Start Talking the Same Language

Consider how you document ADLs for Section G (functional status).

Item G0110 (Functional status: Activities for daily living) includes mobility activities like bed mobility and transfers. Bed mobility takes three situations into consideration: moving a resident to and from a horizontal, lying position (getting a resident in and out of bed); turning a resident in bed; and positioning a resident in bed. Each discipline has its own way of describing the steps in this process. Here’s a breakdown that shows how descriptive language varies for the MDS, rehab therapists, and nurses from Renee Kinder Ms CCC-sLP RaC-Ct, director of clinical education at encore Rehabilitation services:

Note these PT/OT Details

If a resident is receiving occupational or physical therapy, keep an eye out for changes in function through therapists’ observations.
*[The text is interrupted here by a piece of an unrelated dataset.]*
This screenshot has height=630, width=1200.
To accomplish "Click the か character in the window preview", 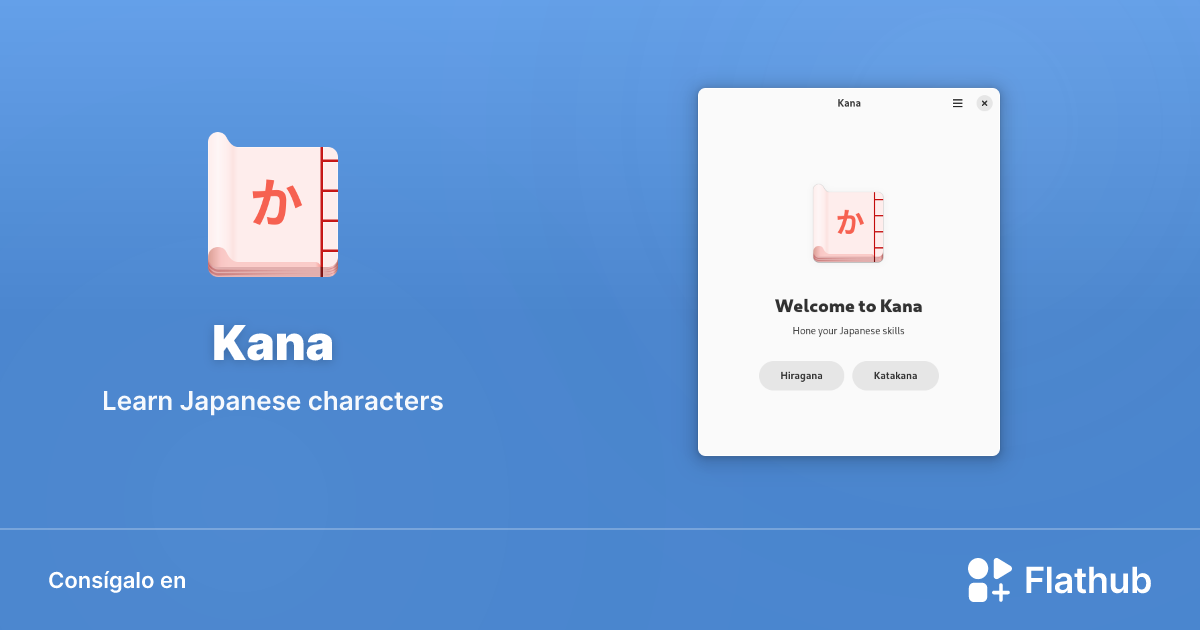I will pos(851,224).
Understanding the variations in phrasing between these two disciplines will help you narrow in on your patient’s ability.

For example: PT words and phrases like “rolling right, rolling left, scooting, bridging, supine to sit, sit to supine” translate into the MDS language of the ease with which a resident gets into bed (or into a lying position), how the resident moves from side to side, and the resident’s positioning while in bed (or alternate sleep furniture).

PT notes along the following lines, as described by Kinder, show the subtle changes in bed mobility that staff can document across the clinical record, which you will use in your assessment in Section G:

  • Increased assistance needed to roll in bed: No longer reaching for bedrail or now has difficulty reaching for bedrail; more assist with repositioning.
  • Increased assistance needed to move from lying down in bed to sitting on edge of bed; more assist needed to bring legs off edge of bed; more assist to lift trunk to sitting.
  • Increased assistance needed to move from sitting to lying down; more assist to lift legs into bed; more assist to control trunk during the act of lying down.

Don’t miss: If a normally mobile resident is, for the past week, reluctant to get out of bed because of pain, but ultimately manages — with weight-bearing support of his legs from one staff member, you’d code across multiple sections.

Code like this: Code these observations in:

  • G0110A1 (ADL assistance) with a 3 (Extensive assistance … weight-bearing support);
  • G0110A2 with a 2 (One-person physical assist) and;
  • Section J (J0300 Pain presence: Code 1 … yes, J0400 Pain frequency, J0500 Pain effect on function).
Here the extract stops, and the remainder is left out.